When I asked Patsy where the fairies live, he turned half around, and pointing in the direction of Dun Aengus, which was in full view on the sharp sky-line of Aranmore, said that there, in a large tumulus on the hillside below it, they had one of their favourite abodes. But, he added, 'The rocks are full of them, and they are small fellows.' (The Fairy-Faith in Celtic Countries, 1911)We parked our bikes, filled ourselves with soda bread, then climbed higher on foot, and stepped into the carved fort perched on the edge of a cliff. My sister couldn't get her head around how old this place was. "2000 B.C.... Who were these people, monkeys?" We lay on our stomachs at the edge, peered over into the ocean, breathless and wide eyed. We imagined Norse enemies approaching full-sailed on the water, Celts kneeling at the edge of the cliffs, arrows and slingshots readied. Possible ancestors. I raced back down the rocky slope and claimed that I must be a part of that very tribe because I didn't once misstep.

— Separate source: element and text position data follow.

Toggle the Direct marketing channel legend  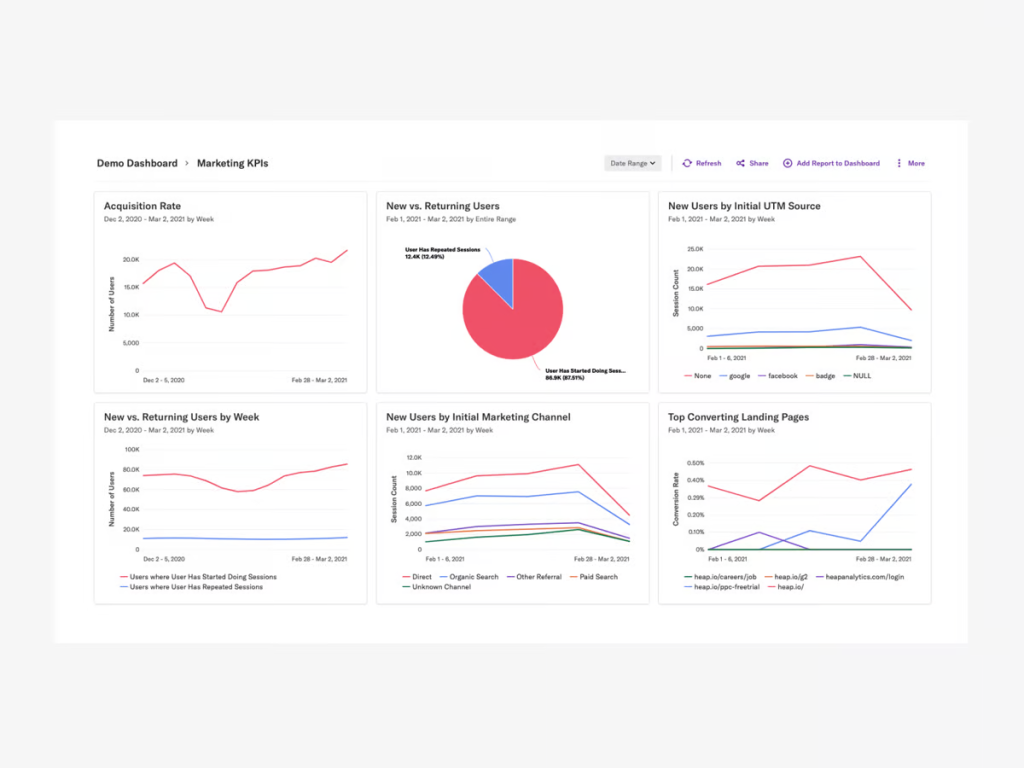(420, 577)
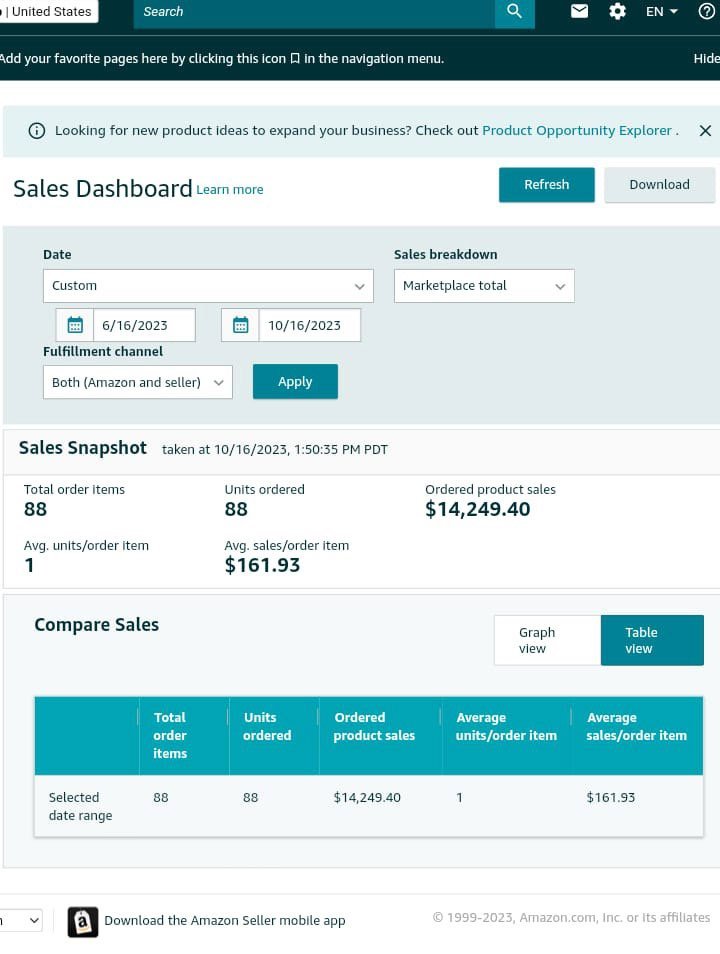Image resolution: width=720 pixels, height=954 pixels.
Task: Click the Help question mark icon
Action: (706, 11)
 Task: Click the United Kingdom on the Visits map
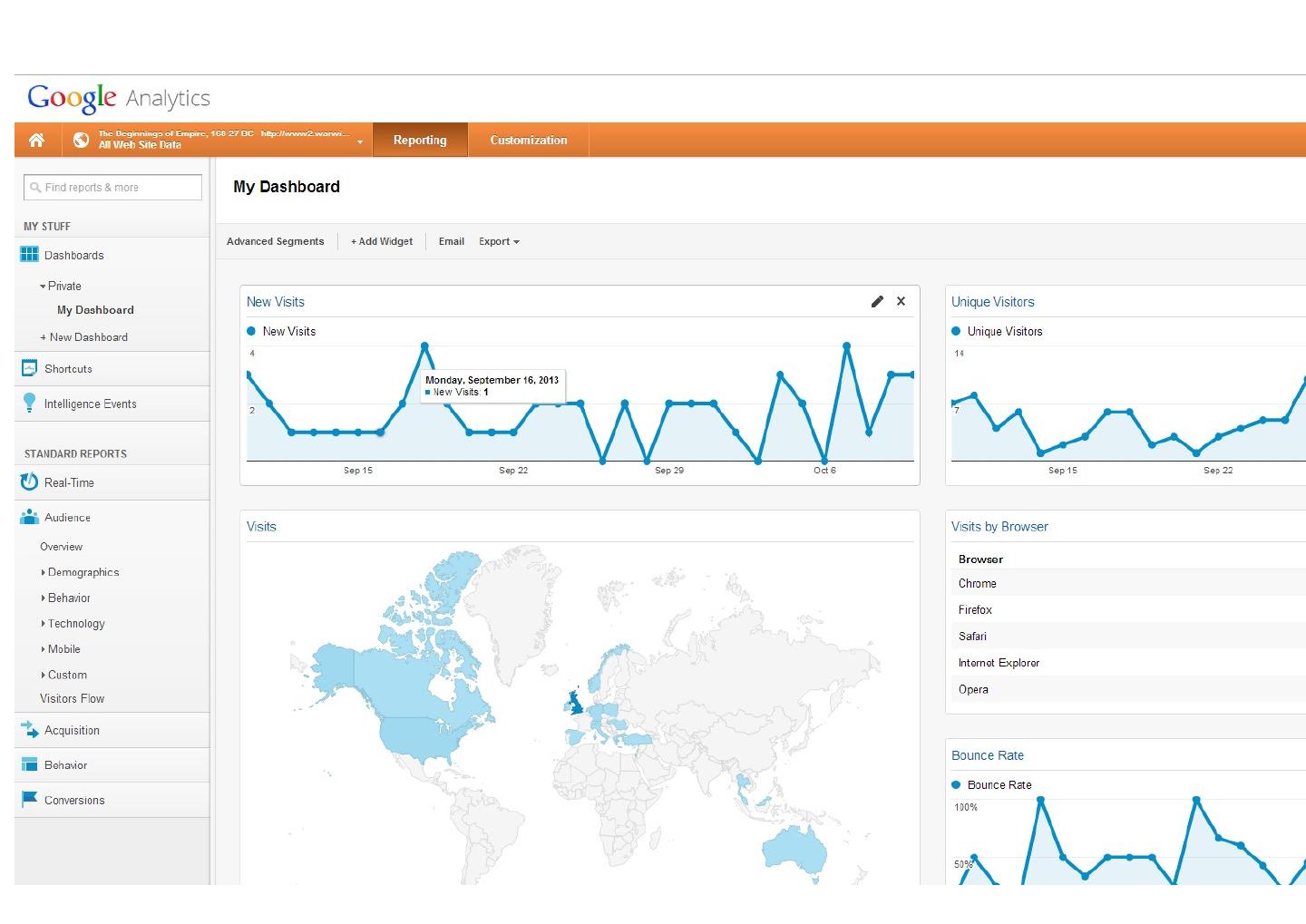tap(575, 700)
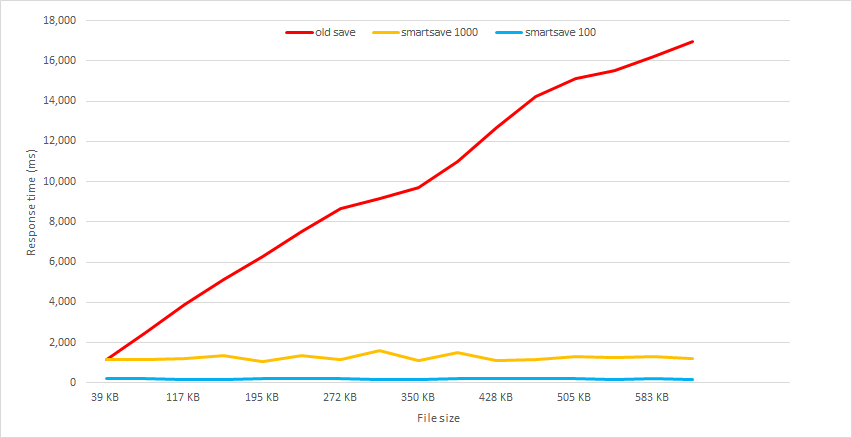The width and height of the screenshot is (852, 438).
Task: Click the 505 KB x-axis label
Action: [x=573, y=397]
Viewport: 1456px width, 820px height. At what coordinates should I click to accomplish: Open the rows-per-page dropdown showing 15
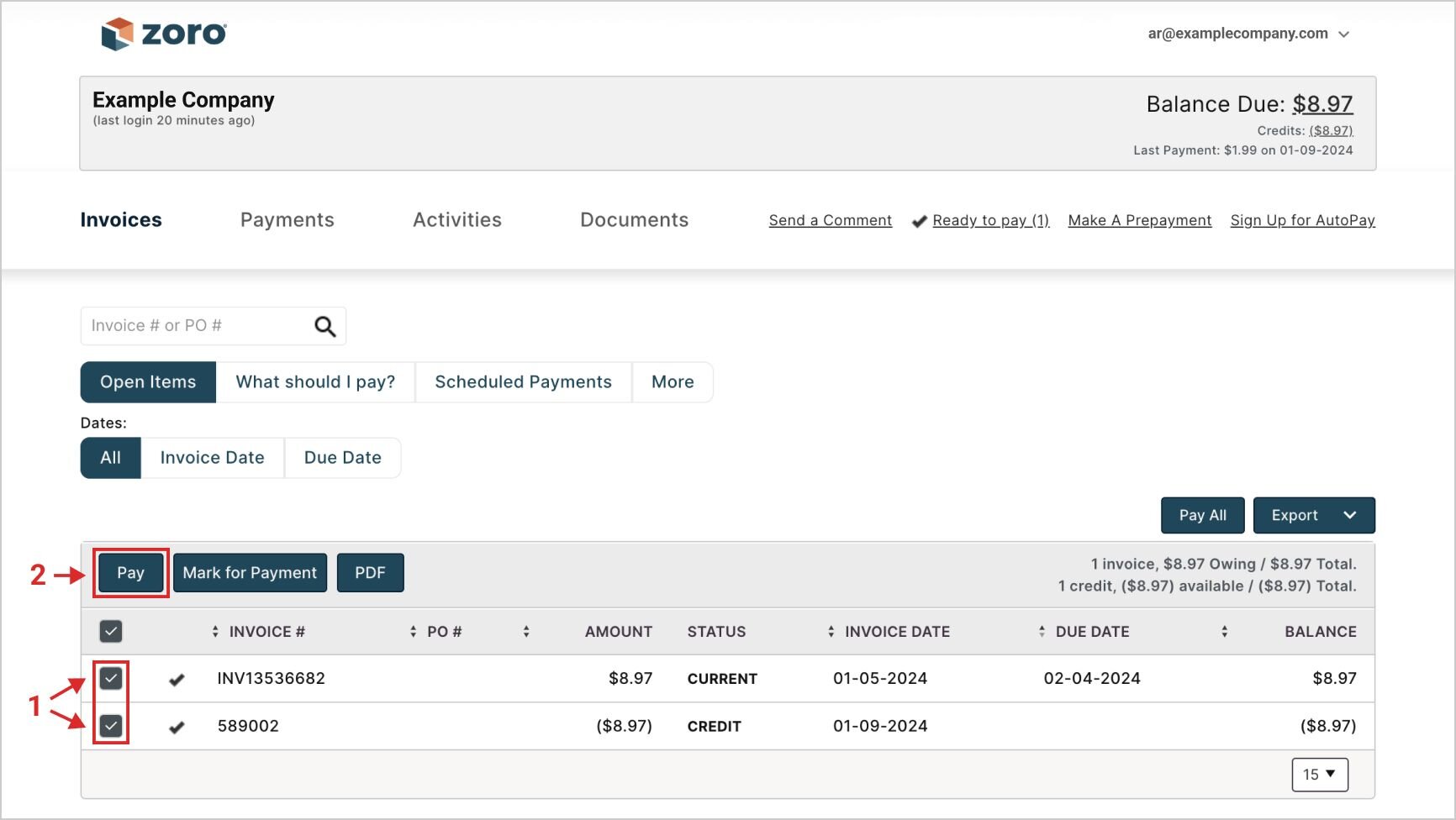pyautogui.click(x=1319, y=775)
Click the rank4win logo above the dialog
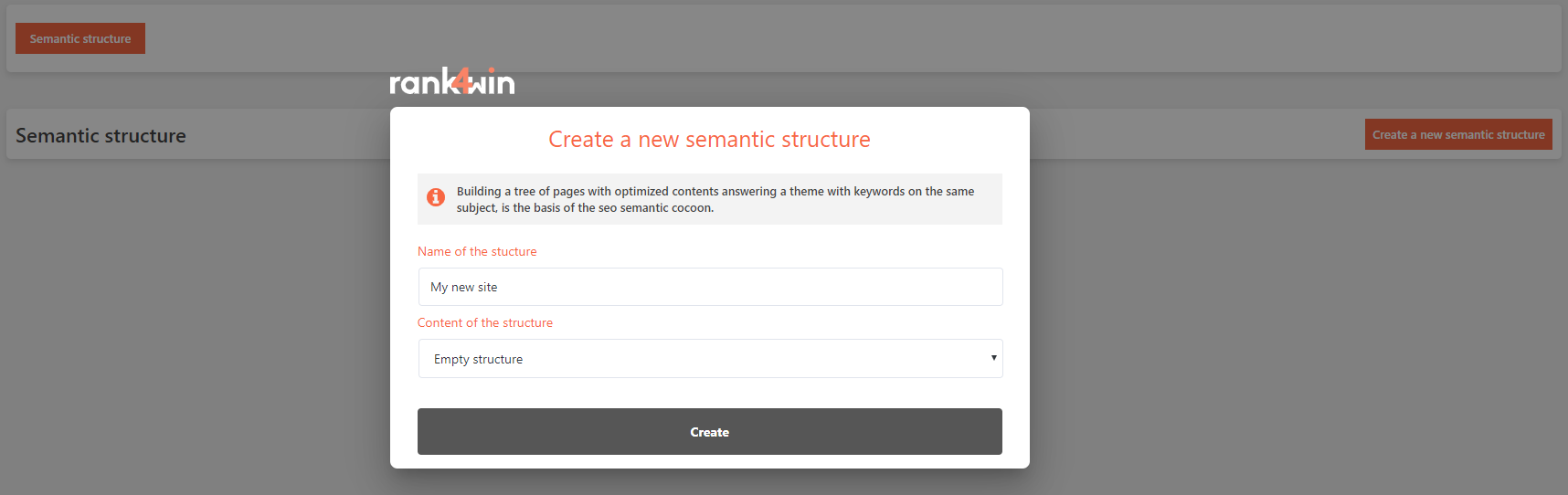Image resolution: width=1568 pixels, height=495 pixels. (451, 82)
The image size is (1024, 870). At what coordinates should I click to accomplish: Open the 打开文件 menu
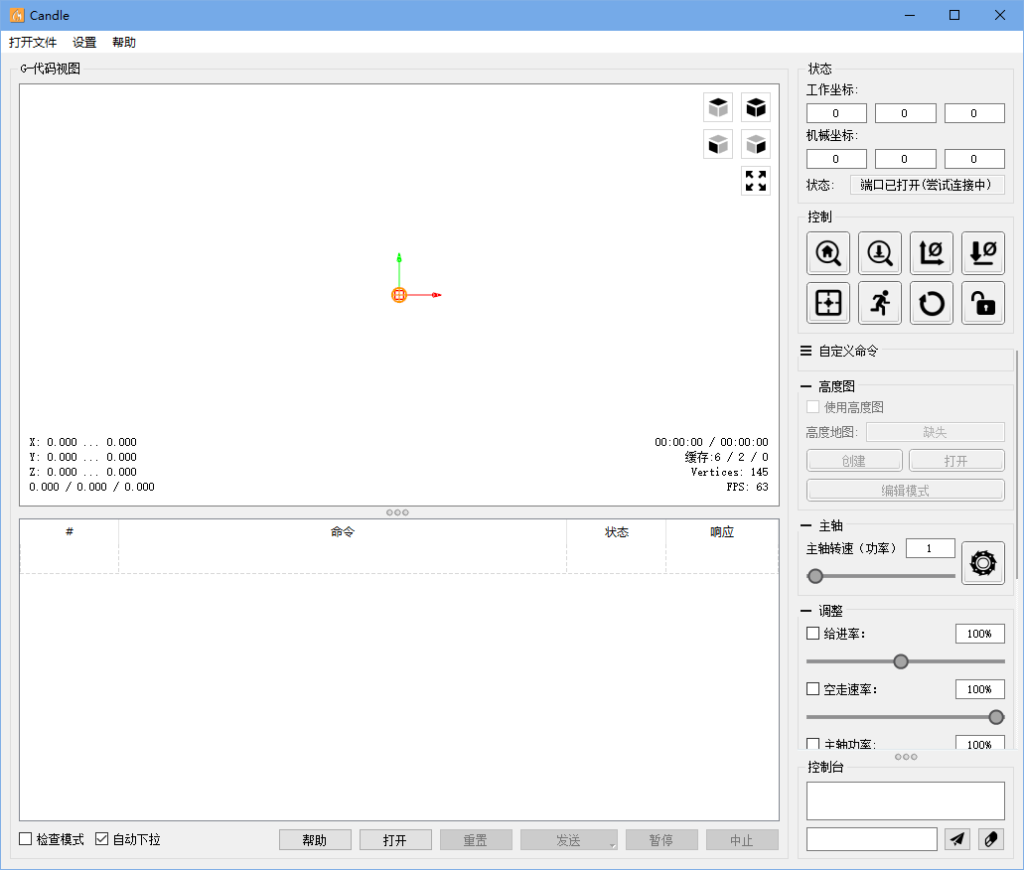click(33, 42)
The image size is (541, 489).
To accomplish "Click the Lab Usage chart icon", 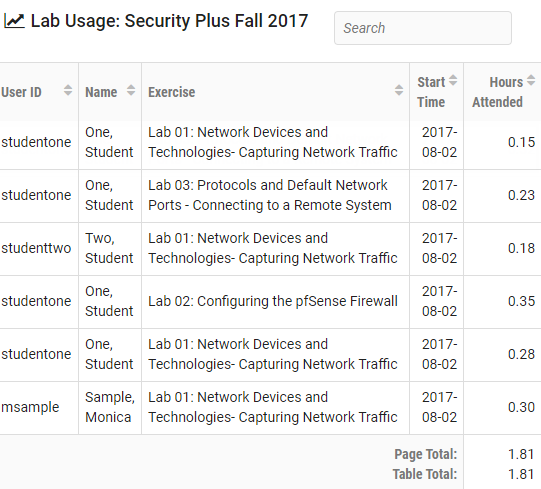I will [14, 21].
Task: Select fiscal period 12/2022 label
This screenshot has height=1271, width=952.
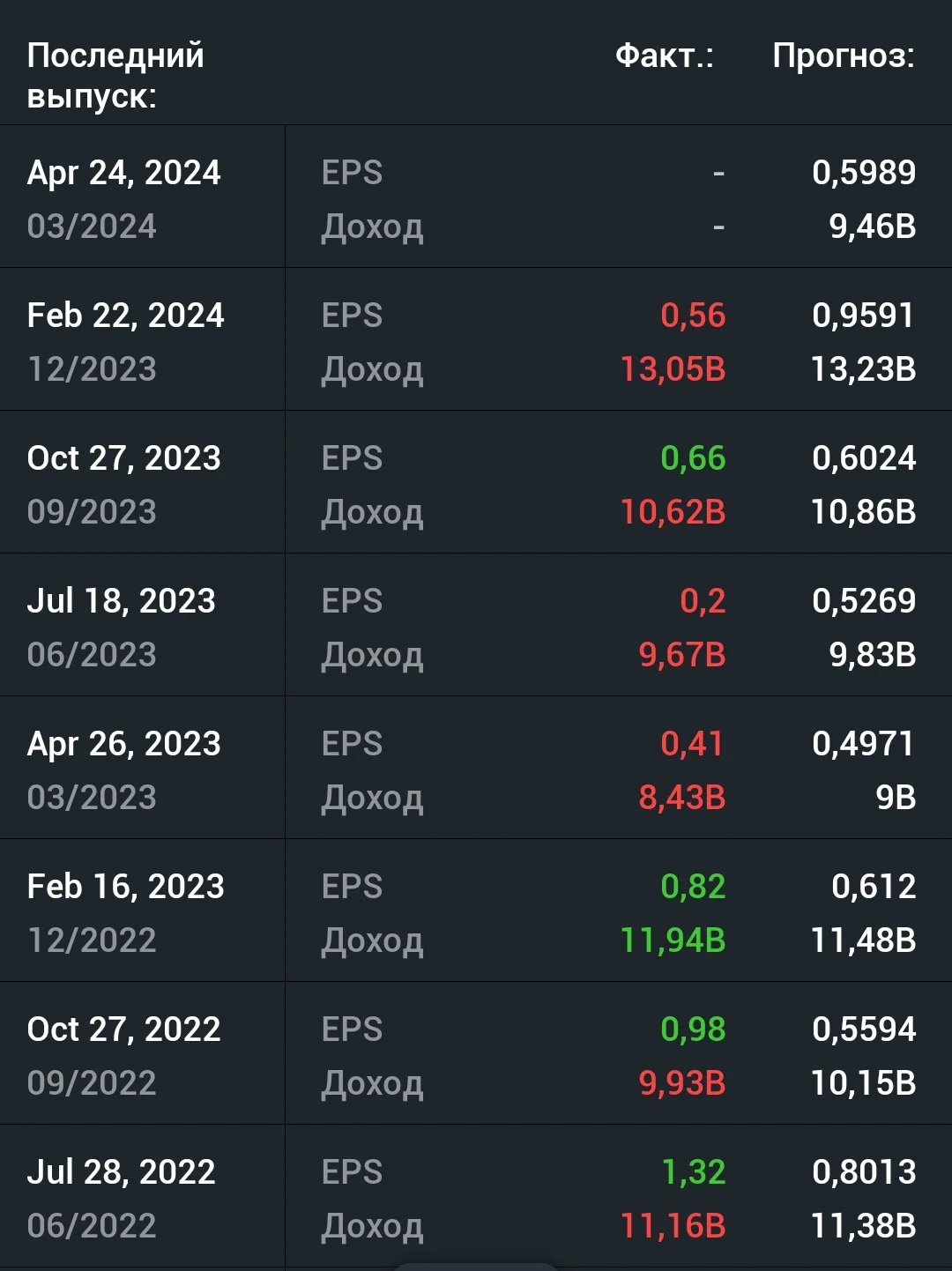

(I saw no fairies, no Sidhe living in the rocks below. Though why they'd reveal themselves to me, I have no idea. Because I wore a pale pink dress that blew around in the wind? Did I hope they were the types of fairies who were into that brand of old romanticism?)
Aengus was said to be the god of love, youth, and poetic inspiration. (My mother told me that there is not one/Of the Ever-living half so dangerous/As that wild Aengus.) With the beat of a Bodhrán, Aengus led my sister, apparently, to a sudden desire to make her way to Cork. I'm being inspired to read more Yeats. To write my way through these shallow breaths. I watched my father become rejuvenated by a bike ride, a cliff, and the music in a crowded pub. The same music that brought tears to my brother's eyes. And my mother, too, racing off ahead of us on her bicycle, freed by two tires and the wind in her hair. We all, all of us, fell in love. How could we not?
So you can see why my hole of sorrows is a miserable place. I'd much rather be out there, peering over the edges of cliffs, exploring rocks and grass and moss. Out there with my family, on the lookout for fairies.